Fermented Brussels Sprouts Kimchi
Ingredients
2 pounds Brussels sprouts, halved
3 cups spring or filtered water
4 Tbsp course sea salt
1/2 onion, diced
1/2 pear
4 cloves garlic, halved or quartered
1 Tbsp to 1/2 cup chilli flakes (gochugaru), depending on your taste
A small piece of ginger(optional)
2 spring onions, cut into strips
1 carrot, grated
3 cups shiitake, kelp broth(or 2 Tbsp fish sauce dilluted in 3 cups spring water)
1 Tbsp rice flour*
1 cup water
4 small or 3 big glass jars, sterilised
cling flim
Steps:
1. Trim any damaged outer leaves and cut them in half. In a bowl, make salt brine and toss the cut B.sprouts and let it sit for 2-3 hours until wilted slightly. You’ll not rinse them as opposed to normal kimchi.

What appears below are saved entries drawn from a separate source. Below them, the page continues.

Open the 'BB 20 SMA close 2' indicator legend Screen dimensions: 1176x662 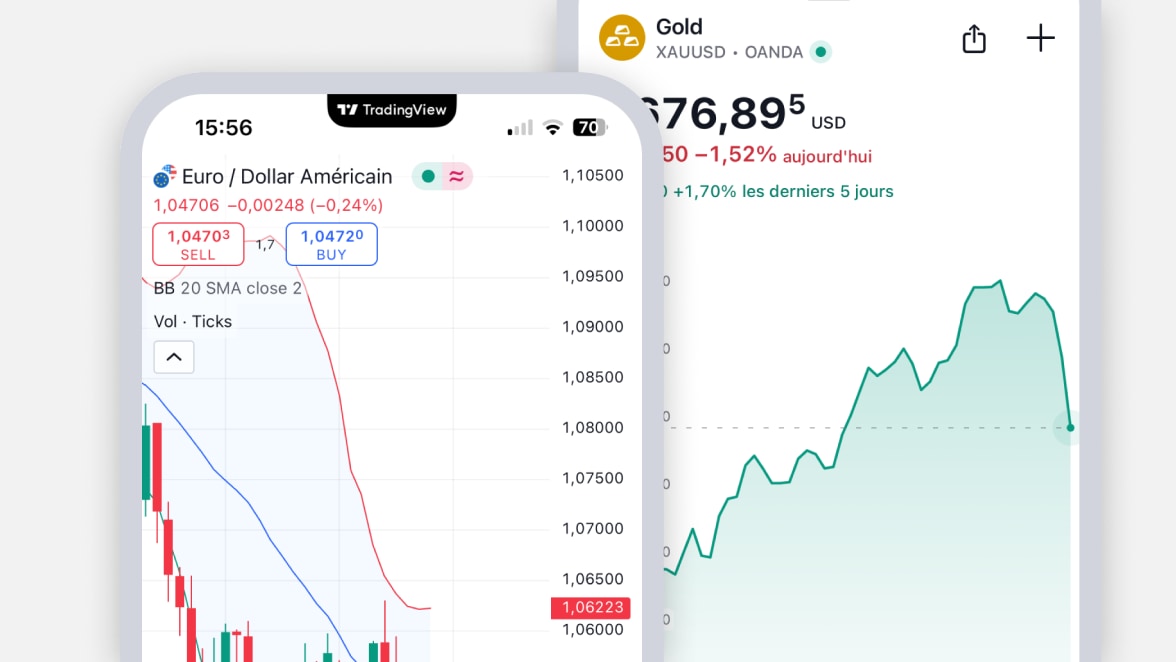(x=227, y=288)
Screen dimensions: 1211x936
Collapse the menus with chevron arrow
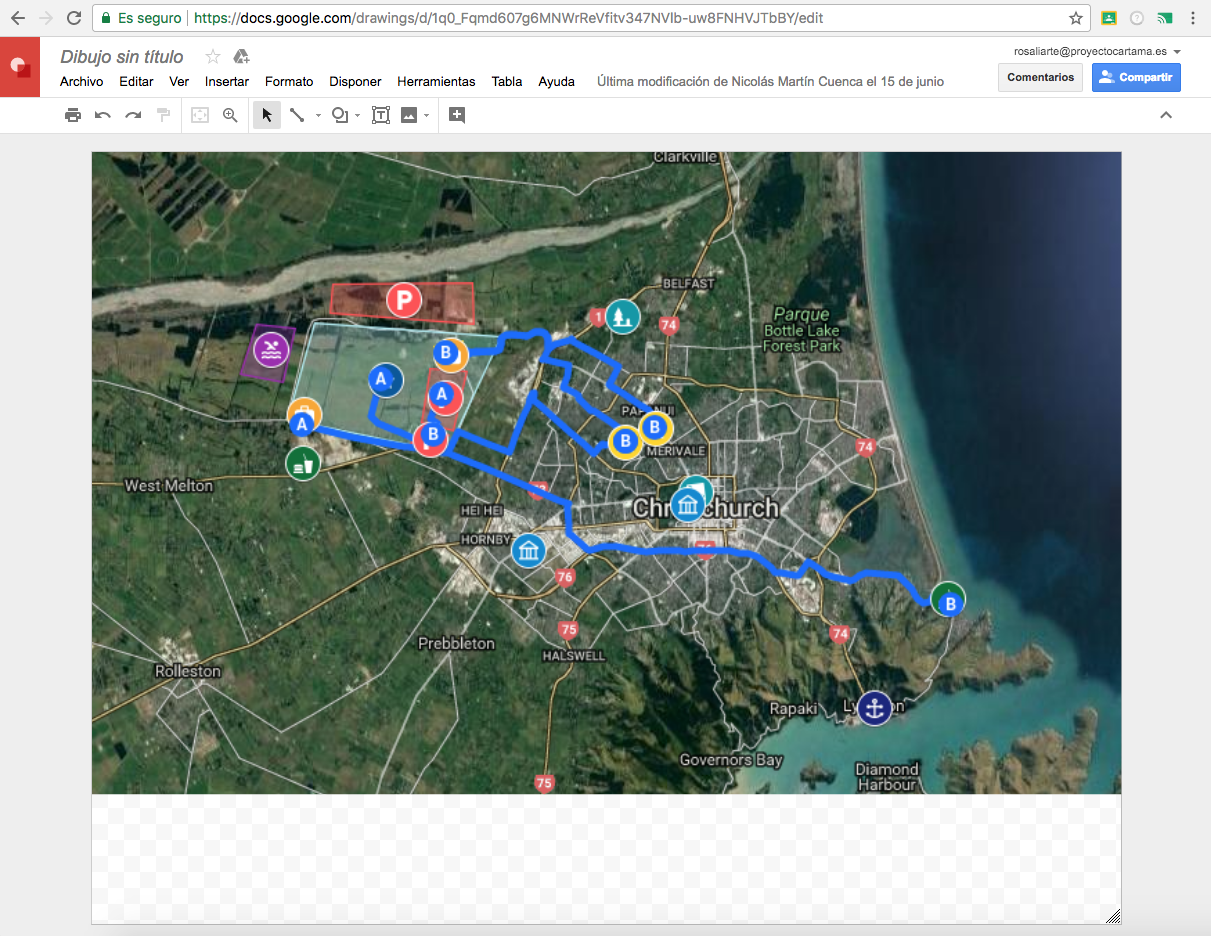coord(1165,115)
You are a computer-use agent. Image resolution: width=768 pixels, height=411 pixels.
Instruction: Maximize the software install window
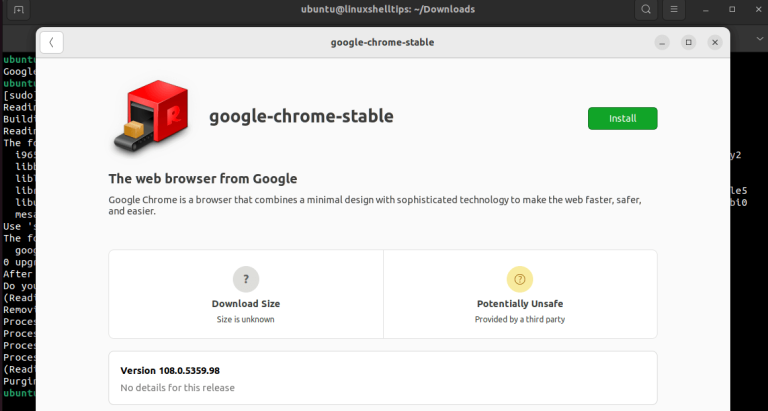pyautogui.click(x=688, y=42)
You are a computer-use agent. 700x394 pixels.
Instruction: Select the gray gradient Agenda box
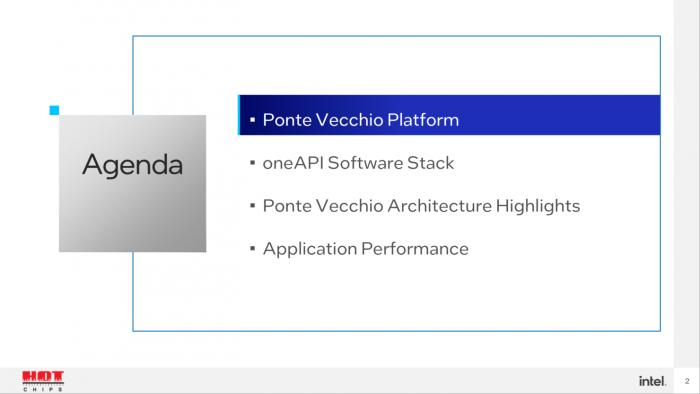click(x=133, y=183)
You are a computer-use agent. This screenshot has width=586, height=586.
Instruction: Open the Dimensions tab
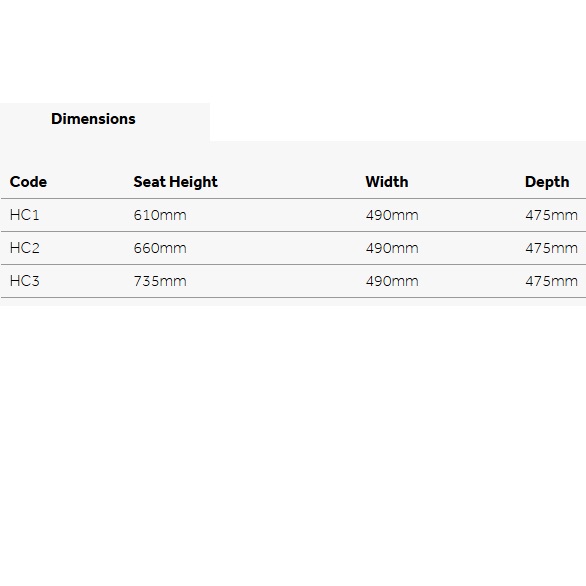(93, 119)
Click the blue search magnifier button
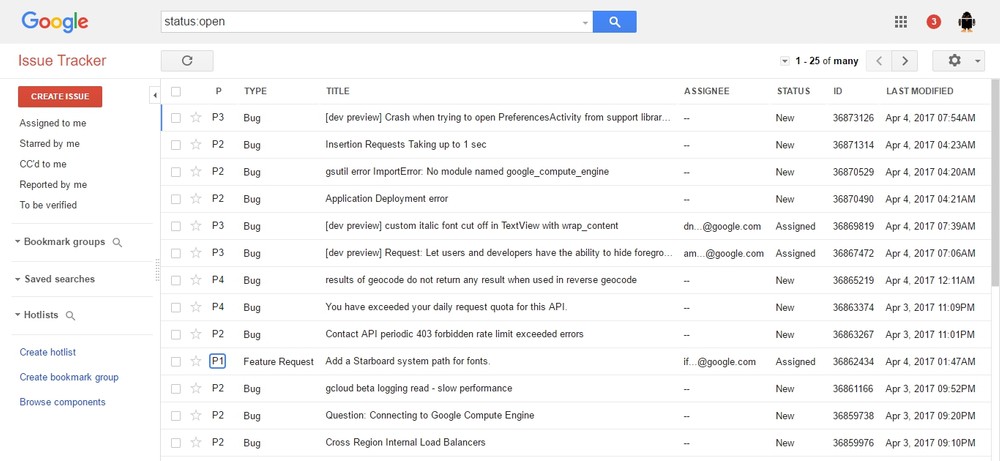The image size is (1000, 461). pyautogui.click(x=614, y=22)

*Keep one or two big Brussels sprouts to use for weighing down the veggies to submerge in the liquid. You can use halved onions as well.
2. In the meantime, make the broth and rice porridge. For the broth, in a small pot, boil 4 cups of water with 2-3 pieces of shiitake and 1 big or 2 small pieces of kelp for 20 mins. It’ll be reduced to approx. 3 cups. For the rice porridge, add the flour into water and bring it to simmer till it’s thickened to glue consistency. Let it cool.
3. In a food processor, puree the onion and pear.
4. Add the broth and rice porridge into the bowl of B.sprouts, and strain in the onion pear puree along with the chill flakes.
5. Add in the carrot, spring onion, garlic and ginger slices, and toss it all thoroughly.
6. Divide the veggies into prepared jars, pressing them down to minimise the air gaps but leaving 2 inch head-space. Top up with the remaining juice from the bowl.
7. Press the veggies down as much as you can to submerge them into the liquid, and add more filtered water if necessary. Place the onion or B,sprout or a weight stone and close the lid, not too tightly at this point.
8. Leave the jars at room temperature for 3-4 days, preferably in a dark place, and taste it if it’s turn slight tangy. If so, close the lid tightly and continue fermenting it in the fridge for 4-6 weeks.